◆ **INPUT MATERIAL**
=== Section Start ===

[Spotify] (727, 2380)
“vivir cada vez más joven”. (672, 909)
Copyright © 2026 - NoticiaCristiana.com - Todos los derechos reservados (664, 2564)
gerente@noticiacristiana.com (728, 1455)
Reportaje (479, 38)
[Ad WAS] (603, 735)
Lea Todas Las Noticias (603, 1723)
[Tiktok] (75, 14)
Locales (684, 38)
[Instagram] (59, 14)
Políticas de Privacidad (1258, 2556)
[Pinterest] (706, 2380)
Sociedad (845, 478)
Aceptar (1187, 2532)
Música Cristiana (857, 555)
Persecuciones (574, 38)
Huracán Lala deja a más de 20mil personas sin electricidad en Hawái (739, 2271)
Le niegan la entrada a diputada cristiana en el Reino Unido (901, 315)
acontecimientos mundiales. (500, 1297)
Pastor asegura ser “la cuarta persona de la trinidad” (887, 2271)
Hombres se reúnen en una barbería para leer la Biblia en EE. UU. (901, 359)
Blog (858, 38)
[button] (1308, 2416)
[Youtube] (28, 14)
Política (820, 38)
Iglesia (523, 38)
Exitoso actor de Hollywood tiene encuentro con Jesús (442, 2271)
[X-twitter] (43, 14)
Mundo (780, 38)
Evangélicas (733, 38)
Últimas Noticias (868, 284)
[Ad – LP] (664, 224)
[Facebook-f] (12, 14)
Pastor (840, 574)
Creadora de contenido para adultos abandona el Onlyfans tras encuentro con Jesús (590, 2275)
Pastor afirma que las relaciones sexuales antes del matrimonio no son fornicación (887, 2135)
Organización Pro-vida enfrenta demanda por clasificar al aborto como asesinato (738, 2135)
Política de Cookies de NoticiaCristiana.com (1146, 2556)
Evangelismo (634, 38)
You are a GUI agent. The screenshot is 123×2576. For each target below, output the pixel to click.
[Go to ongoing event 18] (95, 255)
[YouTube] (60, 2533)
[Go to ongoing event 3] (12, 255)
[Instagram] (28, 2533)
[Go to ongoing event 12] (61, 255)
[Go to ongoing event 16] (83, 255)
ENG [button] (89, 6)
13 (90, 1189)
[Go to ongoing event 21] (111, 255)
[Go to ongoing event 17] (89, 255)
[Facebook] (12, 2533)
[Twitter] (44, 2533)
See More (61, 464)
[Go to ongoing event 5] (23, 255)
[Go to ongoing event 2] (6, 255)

=== Section End ===

◆ **WHAT THE TASK REQUIRES**
Please reproduce the data as it was given, with every line exact.

◆ **RESULT BELOW**
[Spotify] (727, 2380)
“vivir cada vez más joven”. (672, 909)
Copyright © 2026 - NoticiaCristiana.com - Todos los derechos reservados (664, 2564)
gerente@noticiacristiana.com (728, 1455)
Reportaje (479, 38)
[Ad WAS] (603, 735)
Lea Todas Las Noticias (603, 1723)
[Tiktok] (75, 14)
Locales (684, 38)
[Instagram] (59, 14)
Políticas de Privacidad (1258, 2556)
[Pinterest] (706, 2380)
Sociedad (845, 478)
Aceptar (1187, 2532)
Música Cristiana (857, 555)
Persecuciones (574, 38)
Huracán Lala deja a más de 20mil personas sin electricidad en Hawái (739, 2271)
Le niegan la entrada a diputada cristiana en el Reino Unido (901, 315)
acontecimientos mundiales. (500, 1297)
Pastor asegura ser “la cuarta persona de la trinidad” (887, 2271)
Hombres se reúnen en una barbería para leer la Biblia en EE. UU. (901, 359)
Blog (858, 38)
[button] (1308, 2416)
[Youtube] (28, 14)
Política (820, 38)
Iglesia (523, 38)
Exitoso actor de Hollywood tiene encuentro con Jesús (442, 2271)
[X-twitter] (43, 14)
Mundo (780, 38)
Evangélicas (733, 38)
Últimas Noticias (868, 284)
[Ad – LP] (664, 224)
[Facebook-f] (12, 14)
Pastor (840, 574)
Creadora de contenido para adultos abandona el Onlyfans tras encuentro con Jesús (590, 2275)
Pastor afirma que las relaciones sexuales antes del matrimonio no son fornicación (887, 2135)
Organización Pro-vida enfrenta demanda por clasificar al aborto como asesinato (738, 2135)
Política de Cookies de NoticiaCristiana.com (1146, 2556)
Evangelismo (634, 38)
You are a GUI agent. The screenshot is 123×2576. For each target below, output the pixel to click.
[Go to ongoing event 18] (95, 255)
[YouTube] (60, 2533)
[Go to ongoing event 3] (12, 255)
[Instagram] (28, 2533)
[Go to ongoing event 12] (61, 255)
[Go to ongoing event 16] (83, 255)
ENG [button] (89, 6)
13 (90, 1189)
[Go to ongoing event 21] (111, 255)
[Go to ongoing event 17] (89, 255)
[Facebook] (12, 2533)
[Twitter] (44, 2533)
See More (61, 464)
[Go to ongoing event 5] (23, 255)
[Go to ongoing event 2] (6, 255)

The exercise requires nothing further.